Example 1WPU Embedded in PDMS

[0175] PDMS is a commonly used material to fabricate microfluidic devices with channels for fluid or air/gas perfusion. One of its defining features includes its highly waterproof property. A common practice for creating channels inside PDMS is creating channels on the surface of a PDMS block and then bonding it to another PDMS block, which risks the generation of a leak at the bonding site. By creating channels inside a monolithic PDMS block, the risk of a potential leakage is effectively prevented along while also achieving a less tedious fabrication process.

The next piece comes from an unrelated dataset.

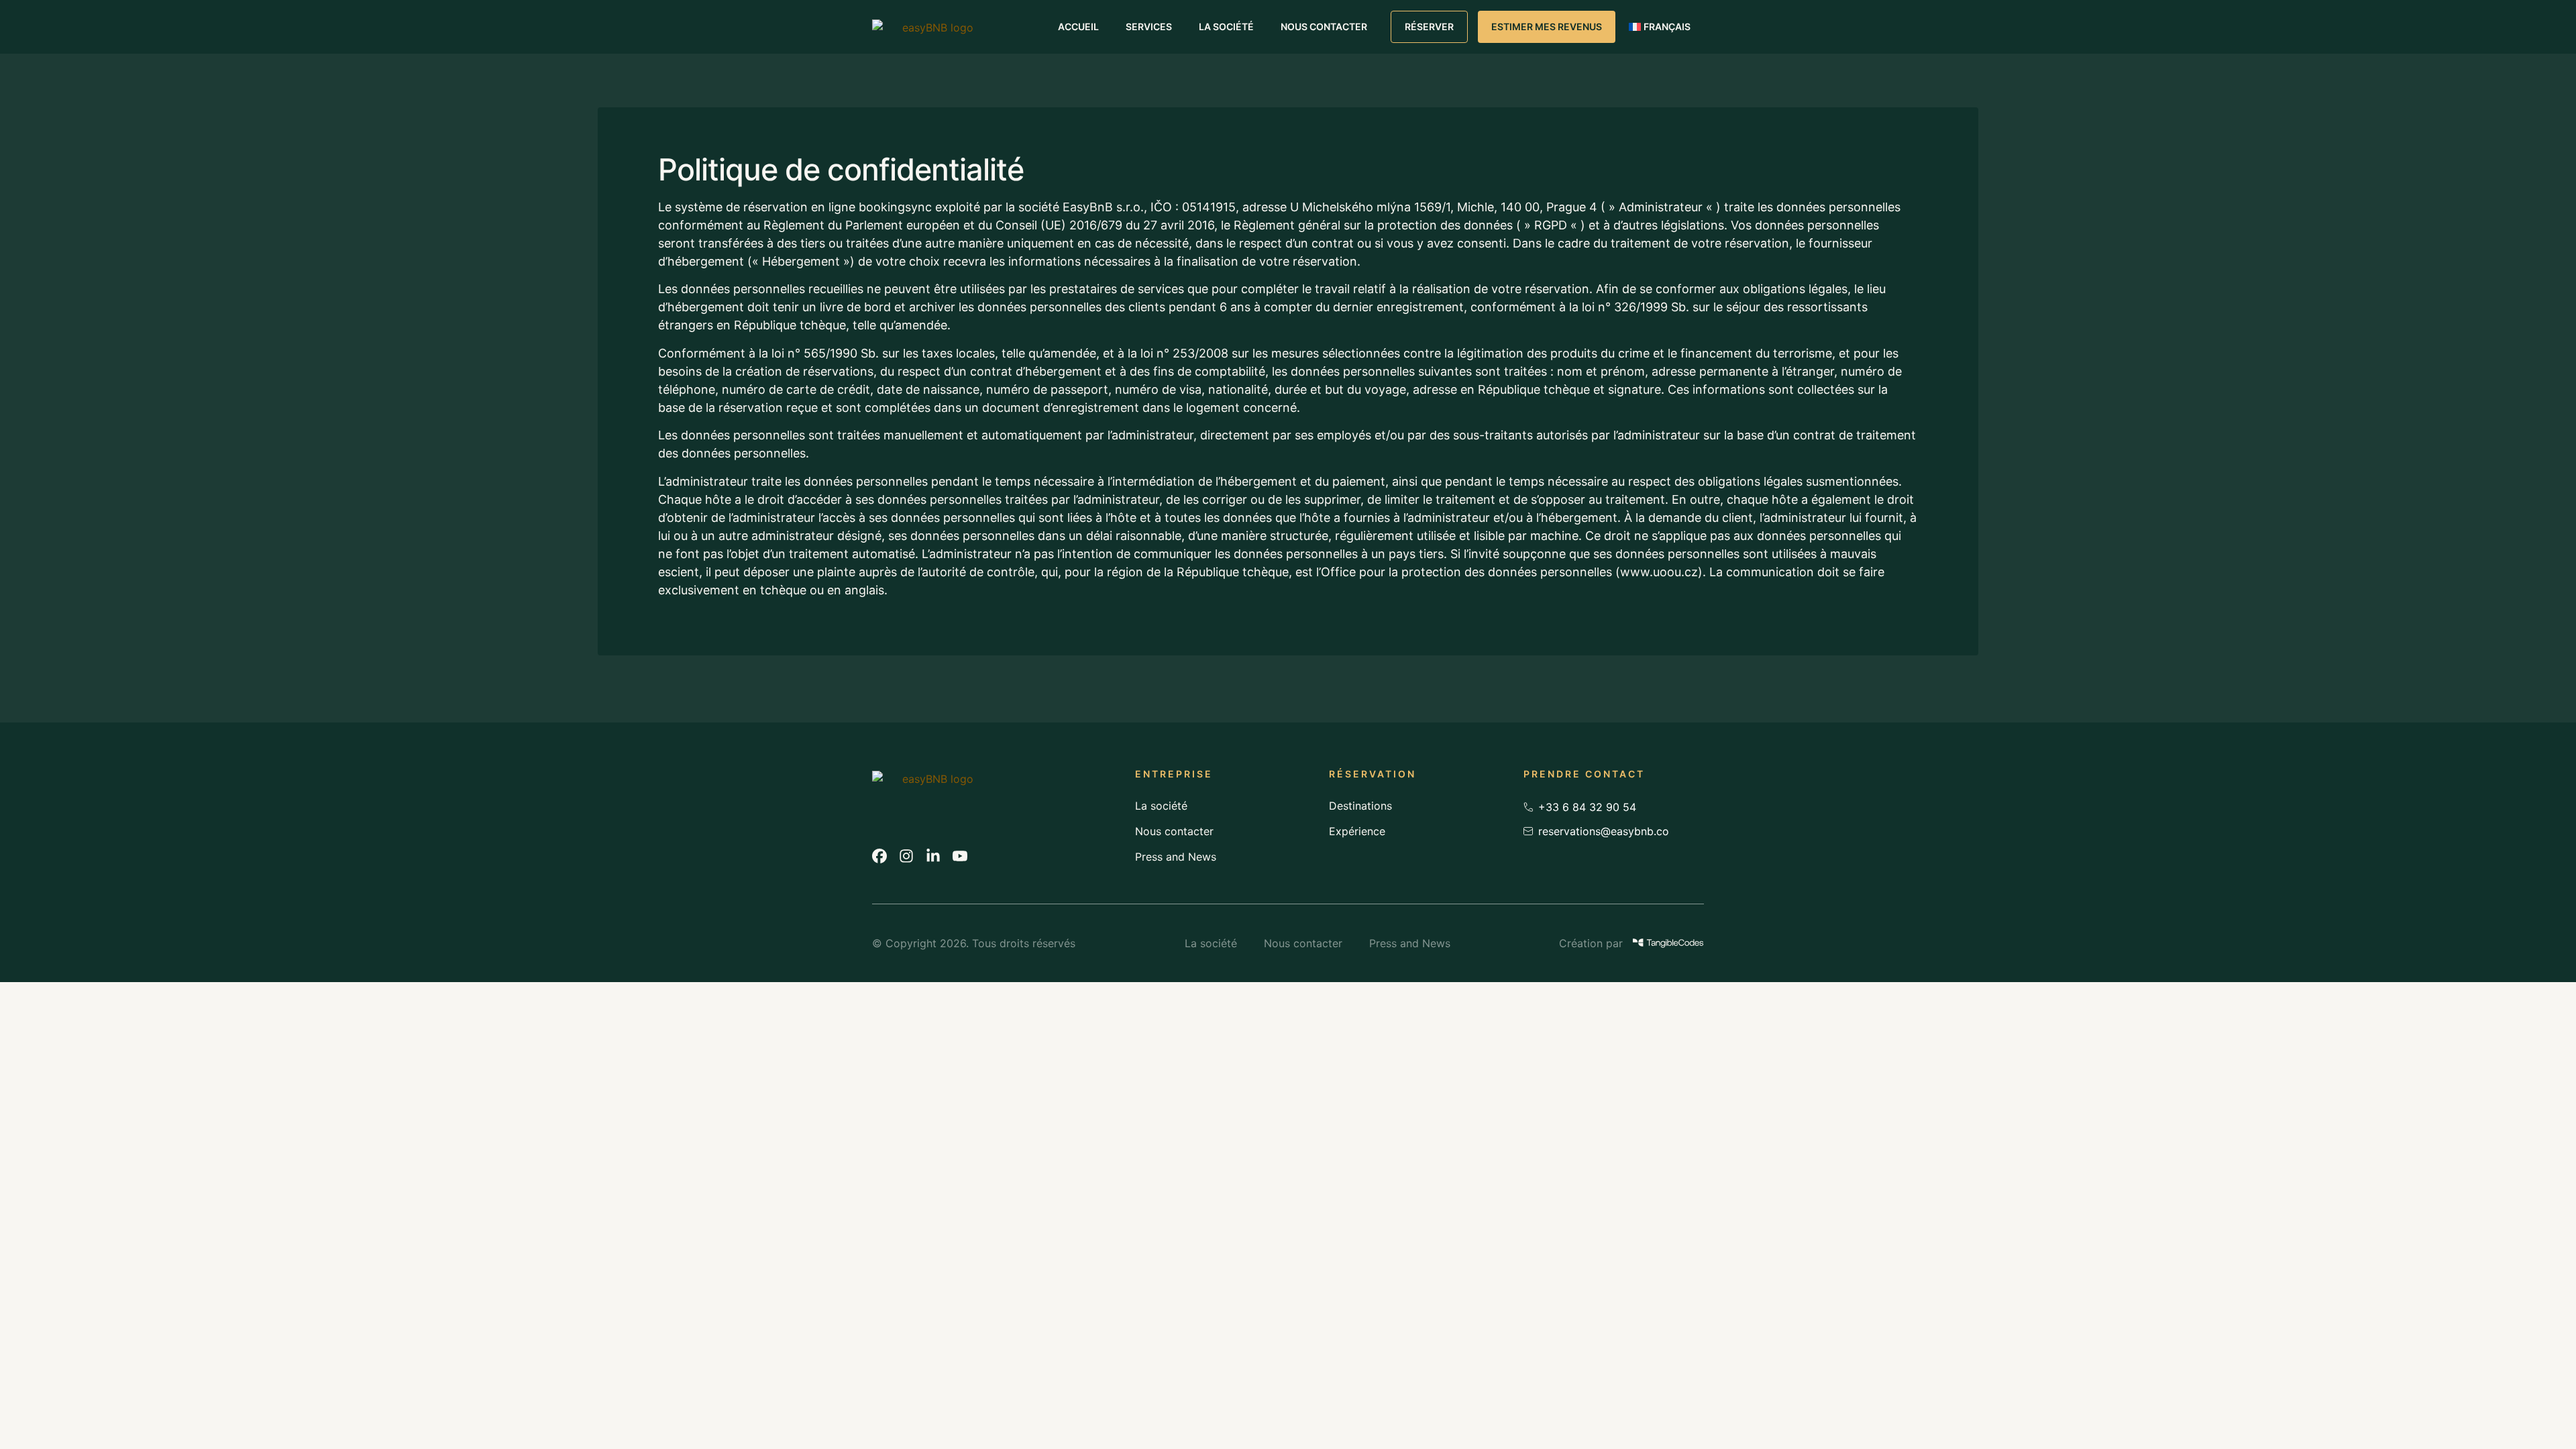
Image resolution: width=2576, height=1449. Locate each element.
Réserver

[0176] In Example 1 (FIGS. 7A-E), the WPU1 bifurcation print was embedded in PDMS and reached a full clearance under water sonication for around 3.5 hrs. In contrast, the AquaSys 120 (FIGS. 8A-E) with the same dimension was barely dissolved under the same clearance conditions as the WPU1, which was further confirmed by the red dye perfusion. This example demonstrates an application scenario of the WPU1 which is creating channels inside one piece of PDMS as microfluidic devices.

Example 2WPU Twisting

[0177] Example 2 is to demonstrate the good flexibility of WPU2 as well as its good water solubility by embedding and clearing an eight-furcation WPU2 pattern into PDMS (FIGS. 9A-E). A complete clearance of the WPU2 print was achieved by 3.5 hrs sonication in water bath and then confirmed by a red dye perfusion.

Example 3Spacing

[0178] In example 3, a bio-microfluidic device was manufactured by using GelMA as the bulk hydrogel and the WPU2 to create channels (FIGS. 10A-C). The WPU2 was printed into a serpentine pattern with increasing filament spacing from 1 mm to 1.8 mm. By leaving the device in PBS at 37 C. for 30 min, the WPU2 was fully cleared. The cross-sectional images showed that all channels maintained relatively round shape without channel merge (FIGS. 11A-D). Channels can basically maintain its shape fidelity with slight cross-sectional surface area increase (1.3%, increased from 0.235 to 0.238 mm.sup.2) compared to the original WPU2 print.

[0179] The AquaSys 120 in the same pattern was used as a control (FIGS. 12A-C), which needed a significant longer time (18 hrs) to be cleared under the same conditions as the WPU2. The dye perfusion and cross-sectional images both showed part of the channels merged together due to the slow water dissolution and high water absorption of the AquaSys 120 (FIGS. 13A-D). In addition, the channels presented an irregular shape other than a round shape after clearance and the channel cross-sectional area increased 118% compared to that of its original print.

[0180] Example 3 provides another application scenario of the WPU which is creating channels in soft hydrogels with good shape maintenance as bio-microfluidic devices.